#### [WORK TO COMPLETE]
Please say how long the soba salad in the recipe below keeps in the fridge.

Cold Crunchy Soba Salad With Chicken and Snap Peas
Try this cold soba noodle salad with healthy veggies and a delicious dressing for the perfect lunch or light dinner.
prep and cook
Choosing a wheat-based pasta will give you more fiber and nutrients with fewer calories and refined carbohydrates, which can promote inflammation. Though the ingredient list for this soba noodle salad seems long, this slightly spicy, healthy and lunchbox-friendly recipe comes together quickly. It also lasts two to three days in the fridge. For a meat-free version, replace the chicken with chopped tofu.
To make this recipe you will need a sharp knife, large pot, large mixing bowl, tongs or salad spoons.
Nutrition information (per serving)*: Total Fat (56.8g); Carbohydrates (79g); Sodium (862mg); Sugar (6g); Fiber (5g); Cholesterol (62mg); Protein (44g)
For the salad:
1 (8.8-ounce or similar) package soba noodles
2 cups shredded chicken (use leftovers, or a store-bought rotisserie chicken)
2 cups snap peas, sliced
2 scallions (green and white parts), sliced
1/2 red bell pepper, cut into thin 1-inch strips
2 cups roasted (preferably unsalted) cashews
1/4 cup fresh cilantro, roughly chopped (optional)
For the sesame dressing:
1/4 cup sesame tahini, well-stirred
2 Tbsp. dark sesame oil
1/2 cup boiling water
1 Tbsp. ginger, finely grated
2 Tbsp. low-sodium soy sauce
2 Tbsp. rice vinegar
1 tsp. sriracha (or similar Asian chili paste), or to taste (optional)
Cook the soba noodles according to package instructions.
Meanwhile, stir the remaining salad ingredients together in a large mixing bowl.
Whisk the dressing ingredients together until blended.
When the noodles are done, rinse them with cold water until they’ve cooled completely. Drain, then add to the bowl with the chicken and vegetables.
Drizzle the dressing over the noodles, then use tongs or two spoons to gently combine all the ingredients. Serve cold or at room temperature.
Ingredient Tips & Benefits
Look for soba noodles, sriracha, rice vinegar and pre-grated ginger in the Asian food aisle of a large grocery store or try a specialty foods store. Tahini is typically found with nut butters.
Don’t be afraid of ingredients like sriracha and tahini! They’re staples of Asian and Mediterranean cuisine, respectively, and have added health benefits. The chili in sriracha contains capsaicinoids, which have anti-inflammatory properties. Tahini is made from sesame seeds, which support bones and contain a compound called sesamin, which may have anti-inflammatory affects as well.
Whole grain noodles and breads are better for you than refined carbs like white bread and pastas. The simple structure of refined carbs causes them to break down in the body rapidly and turn into sugar more quickly, which can contribute to inflammation.
*Disclaimer: All nutritional information provided is approximate and based on USDA measurements. Actual amounts may vary based on exact ingredients used, how they are prepared and serving size.

#### [COLLECTED DATA]
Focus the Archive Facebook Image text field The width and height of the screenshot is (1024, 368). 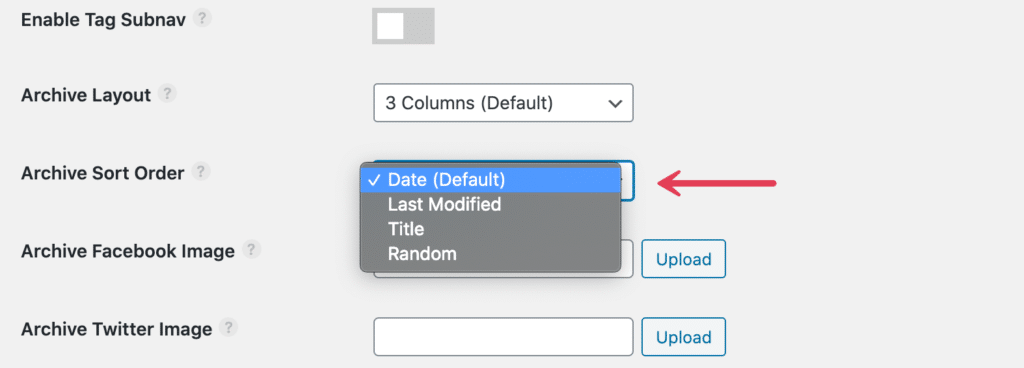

#### [EXERCISE RESULT]
Two to three days.